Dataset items
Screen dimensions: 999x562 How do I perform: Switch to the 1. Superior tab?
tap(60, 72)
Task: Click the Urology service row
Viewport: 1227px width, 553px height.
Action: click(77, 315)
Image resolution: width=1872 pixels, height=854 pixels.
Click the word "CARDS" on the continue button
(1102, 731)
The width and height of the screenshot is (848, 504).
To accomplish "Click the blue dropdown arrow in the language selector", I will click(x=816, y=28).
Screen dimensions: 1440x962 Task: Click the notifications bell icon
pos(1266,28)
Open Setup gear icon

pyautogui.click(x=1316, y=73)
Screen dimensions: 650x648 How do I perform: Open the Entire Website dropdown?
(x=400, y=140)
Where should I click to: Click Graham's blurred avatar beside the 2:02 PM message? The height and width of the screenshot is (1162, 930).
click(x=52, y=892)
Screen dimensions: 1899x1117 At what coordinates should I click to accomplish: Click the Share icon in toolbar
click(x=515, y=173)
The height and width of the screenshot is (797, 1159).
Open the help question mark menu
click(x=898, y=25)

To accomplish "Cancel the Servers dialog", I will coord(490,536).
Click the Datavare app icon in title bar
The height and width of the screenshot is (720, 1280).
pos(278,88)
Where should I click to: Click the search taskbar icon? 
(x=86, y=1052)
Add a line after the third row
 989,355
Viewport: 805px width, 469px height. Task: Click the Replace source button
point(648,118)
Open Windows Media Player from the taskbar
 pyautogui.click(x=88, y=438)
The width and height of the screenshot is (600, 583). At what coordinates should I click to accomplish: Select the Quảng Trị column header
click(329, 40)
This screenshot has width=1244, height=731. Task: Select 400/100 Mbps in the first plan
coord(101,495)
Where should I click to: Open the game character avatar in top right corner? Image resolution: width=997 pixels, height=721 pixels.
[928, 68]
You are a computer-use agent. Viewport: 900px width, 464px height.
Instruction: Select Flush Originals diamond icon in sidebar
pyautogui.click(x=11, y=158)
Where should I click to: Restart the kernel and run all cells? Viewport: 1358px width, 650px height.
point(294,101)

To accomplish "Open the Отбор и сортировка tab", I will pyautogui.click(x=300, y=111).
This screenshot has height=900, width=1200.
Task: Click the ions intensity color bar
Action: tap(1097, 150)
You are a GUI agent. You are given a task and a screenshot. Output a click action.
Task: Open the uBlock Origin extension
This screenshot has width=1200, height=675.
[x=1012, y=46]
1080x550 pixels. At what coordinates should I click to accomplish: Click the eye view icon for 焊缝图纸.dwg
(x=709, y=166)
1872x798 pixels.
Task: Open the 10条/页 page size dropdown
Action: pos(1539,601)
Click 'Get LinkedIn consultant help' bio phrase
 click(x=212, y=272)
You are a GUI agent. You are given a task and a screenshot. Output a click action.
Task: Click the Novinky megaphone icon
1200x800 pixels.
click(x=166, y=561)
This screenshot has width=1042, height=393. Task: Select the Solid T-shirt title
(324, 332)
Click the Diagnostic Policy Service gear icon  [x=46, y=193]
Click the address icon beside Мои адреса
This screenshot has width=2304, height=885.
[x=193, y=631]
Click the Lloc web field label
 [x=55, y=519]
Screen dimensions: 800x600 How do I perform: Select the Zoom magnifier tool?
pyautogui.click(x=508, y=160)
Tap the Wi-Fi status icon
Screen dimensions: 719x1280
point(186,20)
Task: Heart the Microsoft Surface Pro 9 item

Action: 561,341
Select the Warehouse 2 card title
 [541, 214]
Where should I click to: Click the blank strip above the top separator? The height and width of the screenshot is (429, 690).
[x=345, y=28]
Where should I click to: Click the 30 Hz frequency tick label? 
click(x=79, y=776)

Your instructions
Would you set down every entry again, exactly?

Your response
Screen dimensions: 999x562 How do I perform: Switch to the 1. Superior tab?
tap(60, 72)
Task: Click the Urology service row
Viewport: 1227px width, 553px height.
Action: click(77, 315)
Image resolution: width=1872 pixels, height=854 pixels.
Click the word "CARDS" on the continue button
(1102, 731)
The width and height of the screenshot is (848, 504).
To accomplish "Click the blue dropdown arrow in the language selector", I will click(x=816, y=28).
Screen dimensions: 1440x962 Task: Click the notifications bell icon
pos(1266,28)
Open Setup gear icon

pyautogui.click(x=1316, y=73)
Screen dimensions: 650x648 How do I perform: Open the Entire Website dropdown?
(x=400, y=140)
Where should I click to: Click Graham's blurred avatar beside the 2:02 PM message? The height and width of the screenshot is (1162, 930).
click(x=52, y=892)
Screen dimensions: 1899x1117 At what coordinates should I click to accomplish: Click the Share icon in toolbar
click(x=515, y=173)
The height and width of the screenshot is (797, 1159).
Open the help question mark menu
click(x=898, y=25)

To accomplish "Cancel the Servers dialog", I will coord(490,536).
Click the Datavare app icon in title bar
The height and width of the screenshot is (720, 1280).
pos(278,88)
Where should I click to: Click the search taskbar icon? 
(x=86, y=1052)
Add a line after the third row
 989,355
Viewport: 805px width, 469px height. Task: Click the Replace source button
point(648,118)
Open Windows Media Player from the taskbar
 pyautogui.click(x=88, y=438)
The width and height of the screenshot is (600, 583). At what coordinates should I click to accomplish: Select the Quảng Trị column header
click(329, 40)
This screenshot has width=1244, height=731. Task: Select 400/100 Mbps in the first plan
coord(101,495)
Where should I click to: Open the game character avatar in top right corner? Image resolution: width=997 pixels, height=721 pixels.
[928, 68]
You are a computer-use agent. Viewport: 900px width, 464px height.
Instruction: Select Flush Originals diamond icon in sidebar
pyautogui.click(x=11, y=158)
Where should I click to: Restart the kernel and run all cells? Viewport: 1358px width, 650px height.
point(294,101)

To accomplish "Open the Отбор и сортировка tab", I will pyautogui.click(x=300, y=111).
This screenshot has height=900, width=1200.
Task: Click the ions intensity color bar
Action: tap(1097, 150)
You are a GUI agent. You are given a task and a screenshot. Output a click action.
Task: Open the uBlock Origin extension
This screenshot has width=1200, height=675.
[x=1012, y=46]
1080x550 pixels. At what coordinates should I click to accomplish: Click the eye view icon for 焊缝图纸.dwg
(x=709, y=166)
1872x798 pixels.
Task: Open the 10条/页 page size dropdown
Action: pos(1539,601)
Click 'Get LinkedIn consultant help' bio phrase
 click(x=212, y=272)
You are a GUI agent. You are given a task and a screenshot. Output a click action.
Task: Click the Novinky megaphone icon
1200x800 pixels.
click(x=166, y=561)
This screenshot has width=1042, height=393. Task: Select the Solid T-shirt title
(324, 332)
Click the Diagnostic Policy Service gear icon  [x=46, y=193]
Click the address icon beside Мои адреса
This screenshot has width=2304, height=885.
[x=193, y=631]
Click the Lloc web field label
 [x=55, y=519]
Screen dimensions: 800x600 How do I perform: Select the Zoom magnifier tool?
pyautogui.click(x=508, y=160)
Tap the Wi-Fi status icon
Screen dimensions: 719x1280
point(186,20)
Task: Heart the Microsoft Surface Pro 9 item

Action: 561,341
Select the Warehouse 2 card title
 [541, 214]
Where should I click to: Click the blank strip above the top separator? The height and width of the screenshot is (429, 690).
[x=345, y=28]
Where should I click to: Click the 30 Hz frequency tick label? 
click(x=79, y=776)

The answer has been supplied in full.